══ INFORMATION PROVIDED ══

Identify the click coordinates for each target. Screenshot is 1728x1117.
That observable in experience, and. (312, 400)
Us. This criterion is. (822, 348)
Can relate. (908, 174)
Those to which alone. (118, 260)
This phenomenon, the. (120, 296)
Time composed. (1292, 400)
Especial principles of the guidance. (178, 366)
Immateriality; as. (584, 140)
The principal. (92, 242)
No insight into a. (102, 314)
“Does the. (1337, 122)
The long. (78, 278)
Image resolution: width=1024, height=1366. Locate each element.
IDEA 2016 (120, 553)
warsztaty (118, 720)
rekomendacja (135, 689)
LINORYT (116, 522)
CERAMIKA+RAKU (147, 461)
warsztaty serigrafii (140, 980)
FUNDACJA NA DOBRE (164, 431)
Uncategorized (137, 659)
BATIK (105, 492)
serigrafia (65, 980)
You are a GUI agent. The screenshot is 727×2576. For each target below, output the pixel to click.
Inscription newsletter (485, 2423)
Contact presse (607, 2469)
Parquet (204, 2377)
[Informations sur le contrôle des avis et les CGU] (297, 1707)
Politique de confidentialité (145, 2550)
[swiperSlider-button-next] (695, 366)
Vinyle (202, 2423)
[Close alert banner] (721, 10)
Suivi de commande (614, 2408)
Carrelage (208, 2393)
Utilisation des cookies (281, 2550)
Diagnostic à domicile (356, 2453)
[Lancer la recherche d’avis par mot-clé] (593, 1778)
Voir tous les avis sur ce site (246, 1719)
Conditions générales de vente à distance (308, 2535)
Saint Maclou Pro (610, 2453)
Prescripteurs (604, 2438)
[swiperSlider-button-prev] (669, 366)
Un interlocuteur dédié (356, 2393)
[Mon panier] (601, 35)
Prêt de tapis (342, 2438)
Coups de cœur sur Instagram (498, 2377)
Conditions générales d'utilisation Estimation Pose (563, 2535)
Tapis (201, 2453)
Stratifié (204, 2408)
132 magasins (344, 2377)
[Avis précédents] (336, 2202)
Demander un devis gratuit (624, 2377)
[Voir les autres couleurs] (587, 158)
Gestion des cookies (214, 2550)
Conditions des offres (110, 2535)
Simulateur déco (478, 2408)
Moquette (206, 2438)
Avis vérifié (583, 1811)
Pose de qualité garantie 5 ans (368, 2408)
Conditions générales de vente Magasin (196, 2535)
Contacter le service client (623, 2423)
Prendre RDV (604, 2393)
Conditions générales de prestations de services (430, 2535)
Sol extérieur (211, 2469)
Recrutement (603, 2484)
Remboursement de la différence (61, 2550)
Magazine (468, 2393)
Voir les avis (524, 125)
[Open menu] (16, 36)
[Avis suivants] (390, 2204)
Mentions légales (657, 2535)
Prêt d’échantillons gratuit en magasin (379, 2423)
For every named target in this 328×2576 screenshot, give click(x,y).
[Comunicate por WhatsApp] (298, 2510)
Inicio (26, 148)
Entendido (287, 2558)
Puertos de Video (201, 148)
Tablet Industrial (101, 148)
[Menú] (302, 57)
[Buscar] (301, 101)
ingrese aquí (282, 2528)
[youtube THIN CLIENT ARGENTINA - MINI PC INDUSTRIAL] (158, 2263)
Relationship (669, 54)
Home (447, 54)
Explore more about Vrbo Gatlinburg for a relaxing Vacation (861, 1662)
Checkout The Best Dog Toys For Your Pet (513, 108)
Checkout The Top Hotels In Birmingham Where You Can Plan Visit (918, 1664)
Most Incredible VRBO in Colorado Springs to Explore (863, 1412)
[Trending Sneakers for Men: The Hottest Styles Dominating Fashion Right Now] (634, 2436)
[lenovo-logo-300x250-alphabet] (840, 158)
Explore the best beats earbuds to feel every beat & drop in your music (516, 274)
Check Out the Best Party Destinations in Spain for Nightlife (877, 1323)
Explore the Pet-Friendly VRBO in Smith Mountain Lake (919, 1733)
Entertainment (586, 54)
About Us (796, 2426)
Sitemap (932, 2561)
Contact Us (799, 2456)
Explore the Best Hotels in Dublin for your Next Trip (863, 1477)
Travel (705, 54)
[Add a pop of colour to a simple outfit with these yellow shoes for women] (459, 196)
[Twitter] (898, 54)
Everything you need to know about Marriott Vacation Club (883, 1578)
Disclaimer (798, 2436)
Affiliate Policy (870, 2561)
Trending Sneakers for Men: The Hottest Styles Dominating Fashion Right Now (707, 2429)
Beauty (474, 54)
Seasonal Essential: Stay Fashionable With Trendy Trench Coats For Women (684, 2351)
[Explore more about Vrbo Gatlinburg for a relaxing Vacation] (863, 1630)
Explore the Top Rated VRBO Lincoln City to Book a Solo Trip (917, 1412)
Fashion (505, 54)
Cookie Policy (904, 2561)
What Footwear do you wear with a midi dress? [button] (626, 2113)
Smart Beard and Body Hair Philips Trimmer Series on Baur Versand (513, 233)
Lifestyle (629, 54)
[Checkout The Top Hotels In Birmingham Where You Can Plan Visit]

═══

TASK DIRECTIONS:
Transcribe every record above word for word.

FINISHED EXERCISE:
Identify the click coordinates for each target. Screenshot is 1728x1117.
That observable in experience, and. (312, 400)
Us. This criterion is. (822, 348)
Can relate. (908, 174)
Those to which alone. (118, 260)
This phenomenon, the. (120, 296)
Time composed. (1292, 400)
Especial principles of the guidance. (178, 366)
Immateriality; as. (584, 140)
The principal. (92, 242)
No insight into a. (102, 314)
“Does the. (1337, 122)
The long. (78, 278)
Image resolution: width=1024, height=1366. Locate each element.
IDEA 2016 (120, 553)
warsztaty (118, 720)
rekomendacja (135, 689)
LINORYT (116, 522)
CERAMIKA+RAKU (147, 461)
warsztaty serigrafii (140, 980)
FUNDACJA NA DOBRE (164, 431)
Uncategorized (137, 659)
BATIK (105, 492)
serigrafia (65, 980)
You are a GUI agent. The screenshot is 727×2576. For each target below, output the pixel to click.
Inscription newsletter (485, 2423)
Contact presse (607, 2469)
Parquet (204, 2377)
[Informations sur le contrôle des avis et les CGU] (297, 1707)
Politique de confidentialité (145, 2550)
[swiperSlider-button-next] (695, 366)
Vinyle (202, 2423)
[Close alert banner] (721, 10)
Suivi de commande (614, 2408)
Carrelage (208, 2393)
Utilisation des cookies (281, 2550)
Diagnostic à domicile (356, 2453)
[Lancer la recherche d’avis par mot-clé] (593, 1778)
Voir tous les avis sur ce site (246, 1719)
Conditions générales de vente à distance (308, 2535)
Saint Maclou Pro (610, 2453)
Prescripteurs (604, 2438)
[swiperSlider-button-prev] (669, 366)
Un interlocuteur dédié (356, 2393)
[Mon panier] (601, 35)
Prêt de tapis (342, 2438)
Coups de cœur sur Instagram (498, 2377)
Conditions générales d'utilisation Estimation Pose (563, 2535)
Tapis (201, 2453)
Stratifié (204, 2408)
132 magasins (344, 2377)
[Avis précédents] (336, 2202)
Demander un devis gratuit (624, 2377)
[Voir les autres couleurs] (587, 158)
Gestion des cookies (214, 2550)
Conditions des offres (110, 2535)
Simulateur déco (478, 2408)
Moquette (206, 2438)
Avis vérifié (583, 1811)
Pose de qualité garantie 5 ans (368, 2408)
Conditions générales de vente Magasin (196, 2535)
Contacter le service client (623, 2423)
Prendre RDV (604, 2393)
Conditions générales de prestations de services (430, 2535)
Sol extérieur (211, 2469)
Recrutement (603, 2484)
Remboursement de la différence (61, 2550)
Magazine (468, 2393)
Voir les avis (524, 125)
[Open menu] (16, 36)
[Avis suivants] (390, 2204)
Mentions légales (657, 2535)
Prêt d’échantillons gratuit en magasin (379, 2423)
For every named target in this 328×2576 screenshot, give click(x,y).
[Comunicate por WhatsApp] (298, 2510)
Inicio (26, 148)
Entendido (287, 2558)
Puertos de Video (201, 148)
Tablet Industrial (101, 148)
[Menú] (302, 57)
[Buscar] (301, 101)
ingrese aquí (282, 2528)
[youtube THIN CLIENT ARGENTINA - MINI PC INDUSTRIAL] (158, 2263)
Relationship (669, 54)
Home (447, 54)
Explore more about Vrbo Gatlinburg for a relaxing Vacation (861, 1662)
Checkout The Best Dog Toys For Your Pet (513, 108)
Checkout The Top Hotels In Birmingham Where You Can Plan Visit (918, 1664)
Most Incredible VRBO in Colorado Springs to Explore (863, 1412)
[Trending Sneakers for Men: The Hottest Styles Dominating Fashion Right Now] (634, 2436)
[lenovo-logo-300x250-alphabet] (840, 158)
Explore the best beats earbuds to feel every beat & drop in your music (516, 274)
Check Out the Best Party Destinations in Spain for Nightlife (877, 1323)
Explore the Pet-Friendly VRBO in Smith Mountain Lake (919, 1733)
Entertainment (586, 54)
About Us (796, 2426)
Sitemap (932, 2561)
Contact Us (799, 2456)
Explore the Best Hotels in Dublin for your Next Trip (863, 1477)
Travel (705, 54)
[Add a pop of colour to a simple outfit with these yellow shoes for women] (459, 196)
[Twitter] (898, 54)
Everything you need to know about Marriott Vacation Club (883, 1578)
Disclaimer (798, 2436)
Affiliate Policy (870, 2561)
Trending Sneakers for Men: The Hottest Styles Dominating Fashion Right Now (707, 2429)
Beauty (474, 54)
Seasonal Essential: Stay Fashionable With Trendy Trench Coats For Women (684, 2351)
[Explore more about Vrbo Gatlinburg for a relaxing Vacation] (863, 1630)
Explore the Top Rated VRBO Lincoln City to Book a Solo Trip (917, 1412)
Fashion (505, 54)
Cookie Policy (904, 2561)
What Footwear do you wear with a midi dress? [button] (626, 2113)
Smart Beard and Body Hair Philips Trimmer Series on Baur Versand (513, 233)
Lifestyle (629, 54)
[Checkout The Top Hotels In Birmingham Where You Can Plan Visit]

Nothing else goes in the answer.